As their general course takes them closer to the Borg vessel's debris field, Seven begins experiencing a form of multiple personality disorder and alternate personalities begin to manifest themselves. After several incidents witnessed by the crew, she is taken to Sickbay to try to find the source of the neurological problem. Seven speculates that it could be due to an active and undamaged vinculum (transponder device) still in the debris field from the Borg vessel. Voyager alters course to retrieve the vinculum and investigate further. Once at the debris field, they find the vinculum, still active, and beam it aboard for inspection.

Further scans reveal a synthetic pathogenic virus inhabiting it. After reviewing a number of data cubes, they deduce that the virus must have been introduced by the Borg cube's last assimilation, a small vessel carrying aliens referred to by the Borg as Species 6339. Voyager searches out these alien travelers, who reveal their attempt to infect the Borg Collective with a virus designed to shut it down. Thirteen of their people sacrificed themselves to be assimilated so they could spread the virus. Part of their plan depends on more Borg to find the vinculum and use it like a "Typhoid Mary" to spread the virus further into the Borg network.

However, Captain Janeway wants to keep the vinculum for a short period of time to give the crew time to separate Seven from it. Seven struggles to maintain control of the personalities splitting her consciousness — including some with memories of the defeat of the Starfleet battle group at Wolf 359 — while Chief Engineer B'Elanna Torres and her team begin the difficult task of shutting down the vinculum. Tuvok suggests a Vulcan mind meld to help calm Seven. The aliens protest Voyagers interference with their plan and attack the ship. In the end, B'Elanna is successful and Seven is freed from the link. The vinculum is beamed off the ship and the aliens disengage.

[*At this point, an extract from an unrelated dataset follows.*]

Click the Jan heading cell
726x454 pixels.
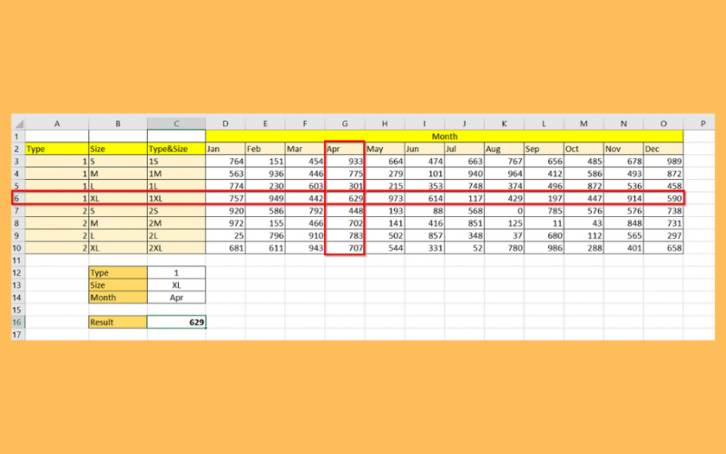tap(224, 148)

In the closing scenes, Seven expresses to Janeway that she is unsure how to thank the crew for their efforts to save her. Janeway tells her to report to engineering to help with maintenance and Seven agrees, but states she has one crew member to visit first. She is revealed to be assigning readings to Naomi Wildman (who had earlier tried to engage her and helped through her alternate personality episodes) to help the girl with her ambition to be "captain's assistant". After giving Naomi several PADDs with the data, Seven tentatively asks Naomi to teach her how to play Kadis-Kot, a board game played among the crew. Grinning, Naomi agrees.

==Reception==
In 2012, Den of Geek listed this as an honorable mention for their ranking of the top ten episodes of Star Trek: Voyager.

In 2021, Comic Book Resources highlighted "Infinite Regress" for Seven of Nine (Jeri Ryan) noting it was one of the "fascinating Borg-centric entries" along with "Dark Frontier" in season 5.

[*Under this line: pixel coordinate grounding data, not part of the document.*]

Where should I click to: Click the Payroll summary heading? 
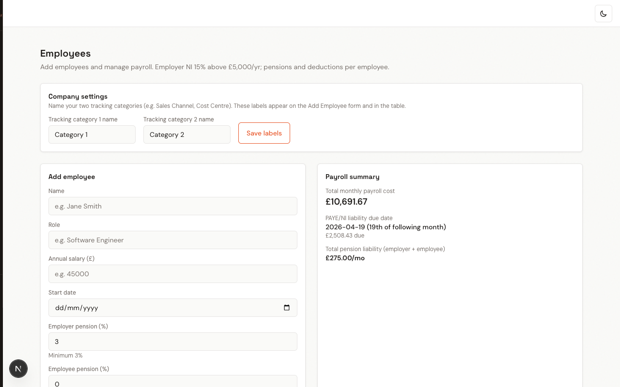(x=352, y=177)
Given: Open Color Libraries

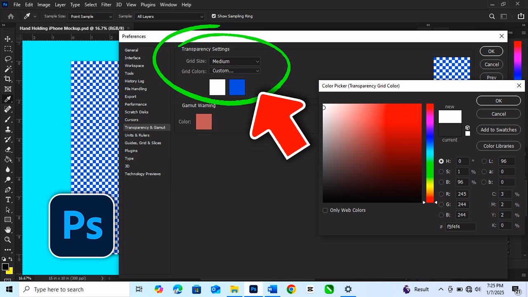Looking at the screenshot, I should (x=498, y=146).
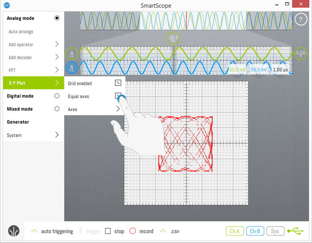Expand the Add operator submenu

point(57,44)
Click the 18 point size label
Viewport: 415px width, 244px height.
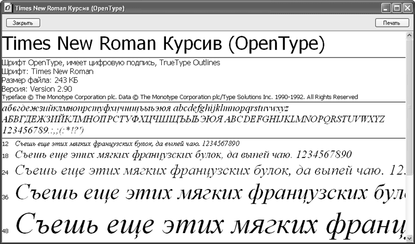(x=5, y=156)
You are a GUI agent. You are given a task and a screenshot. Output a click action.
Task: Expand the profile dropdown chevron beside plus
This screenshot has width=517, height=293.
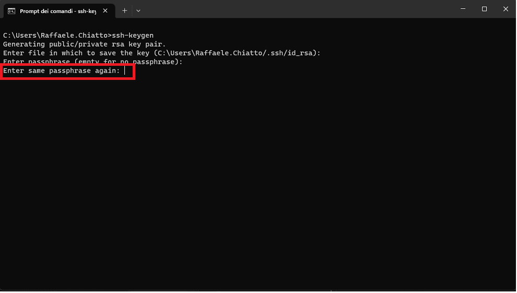[138, 11]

In 2022, SyFy Wire included "Infinite Regress" as one of the 12 (Note: The SyFy Wire article treats the two-parttwo-season episodes of "Scorpion" as one episode, doing the same for the similarly structured "Unimatrix Zero", when counting the number of episodes included in its list of 12.) "essential" Seven of Nine episodes in the franchise.

== Releases ==
This episode was released on VHS, paired with "Nothing Human".

On November 9, 2004, this episode was released as part of the season 5 DVD box set of Star Trek: Voyager. The box set includes 7 DVD optical discs with all the episodes in season 5 with some extra features, and episodes have a Dolby 5.1 Digital Audio track.

On April 25, 2001, this episode was released on LaserDisc in Japan, as part of the half-season collection, 5th Season vol.1 . This included episodes from "Night" to "Bliss" on seven double sided 12 inch optical discs, with English and Japanese audio tracks for the episodes.